**課題 1:** フォーレの歌曲に関する本文から、「Tu m'appelais et」から「に詩の情感を描いてゆきます。」に至るまでのすべてを、一字一句違えずに引用してください。
**課題 2:** レコードのうち、「You are a computer-use」を含む行からレコードの末尾までのすべての行を、空行を除き、「番号」と「内容」の2列から成るMarkdownの表に入れてください。画像は表に含めないでください。

**本文:**

++++++++

Dans un sommeil que charmait ton image
Je rêvais le bonheur, ardent mirage,
Tes yeux étaient plus doux, ta voix pure et sonore,
Tu rayonnais comme un ciel éclairé par l'aurore;

Tu m'appelais et je quittais la terre
Pour m'enfuir avec toi vers la lumière,
Les cieux pour nous entr'ouvraient leurs nues,
Splendeurs inconnues, lueurs divines entrevues,

Hélas! Hélas! triste réveil des songes
Je t'appelle, ô nuit, rends moi tes mensonges,
Reviens, reviens radieuse,
Reviens ô nuit mystérieuse!

 フォーレの歌曲の中では、最も知られているといっていいでしょう。歌われるだけでなく、チェロやヴァイオリンでも演奏されます。詩の内容はとてもわかりやすく、詩と呼ぶには直情過ぎる感じもします。これは作詩者がイタリア中部トスカーナ地方の伝承詩をかなり自由に翻訳して書いたものだからでしょう。ロマン・ビュシーヌはパリ音楽院の教官で、フォーレの同僚です。
 終始刻まれる和音は、その音色の変化が美しく、初期のフォーレの歌曲の中でも抜きん出ています。連続する8分音符は、時の流れを象徴していると、一般的に言われています。抒情的に情感豊かにテンポを揺り動かして演奏されるのをよく耳にしますが、むしろ淡々と演奏してみると、過ぎ去ってゆく時のはかなさを感じられるような表現ができると思います。和声とバスと歌の旋律、この3つの要素が実に見事に詩の情感を描いてゆきます。

++++++++

**レコード一覧:**
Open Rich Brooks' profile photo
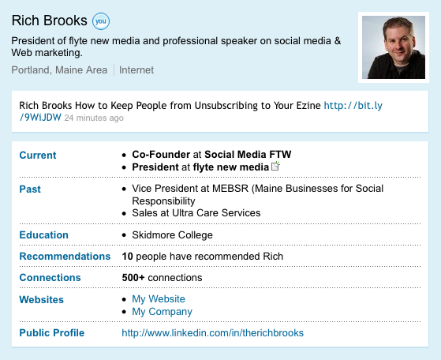The height and width of the screenshot is (360, 441). click(x=394, y=47)
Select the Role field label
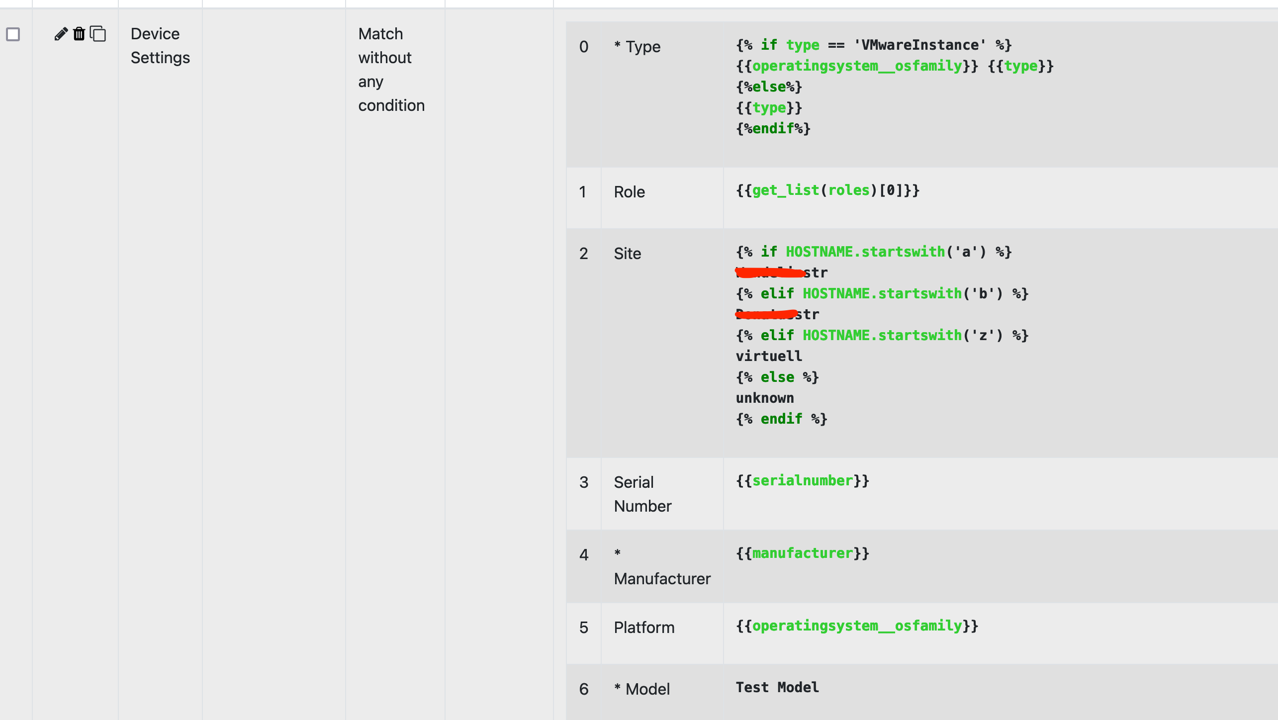This screenshot has height=720, width=1278. coord(629,192)
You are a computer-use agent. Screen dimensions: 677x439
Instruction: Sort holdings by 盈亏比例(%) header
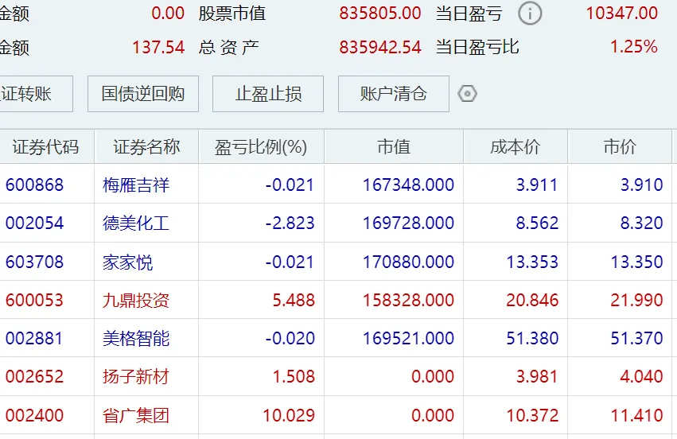pos(261,147)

++++++++

**正解出力 1:**
Tu m'appelais et je quittais la terre
Pour m'enfuir avec toi vers la lumière,
Les cieux pour nous entr'ouvraient leurs nues,
Splendeurs inconnues, lueurs divines entrevues,

Hélas! Hélas! triste réveil des songes
Je t'appelle, ô nuit, rends moi tes mensonges,
Reviens, reviens radieuse,
Reviens ô nuit mystérieuse!

 フォーレの歌曲の中では、最も知られているといっていいでしょう。歌われるだけでなく、チェロやヴァイオリンでも演奏されます。詩の内容はとてもわかりやすく、詩と呼ぶには直情過ぎる感じもします。これは作詩者がイタリア中部トスカーナ地方の伝承詩をかなり自由に翻訳して書いたものだからでしょう。ロマン・ビュシーヌはパリ音楽院の教官で、フォーレの同僚です。
 終始刻まれる和音は、その音色の変化が美しく、初期のフォーレの歌曲の中でも抜きん出ています。連続する8分音符は、時の流れを象徴していると、一般的に言われています。抒情的に情感豊かにテンポを揺り動かして演奏されるのをよく耳にしますが、むしろ淡々と演奏してみると、過ぎ去ってゆく時のはかなさを感じられるような表現ができると思います。和声とバスと歌の旋律、この3つの要素が実に見事に詩の情感を描いてゆきます。

**正解出力 2:**
| 番号 | 内容 |
|---|---|
| 1 | You are a computer-use agent. Screen dimensions: 677x439 |
| 2 | Instruction: Sort holdings by 盈亏比例(%) header |
| 3 | pos(261,147) |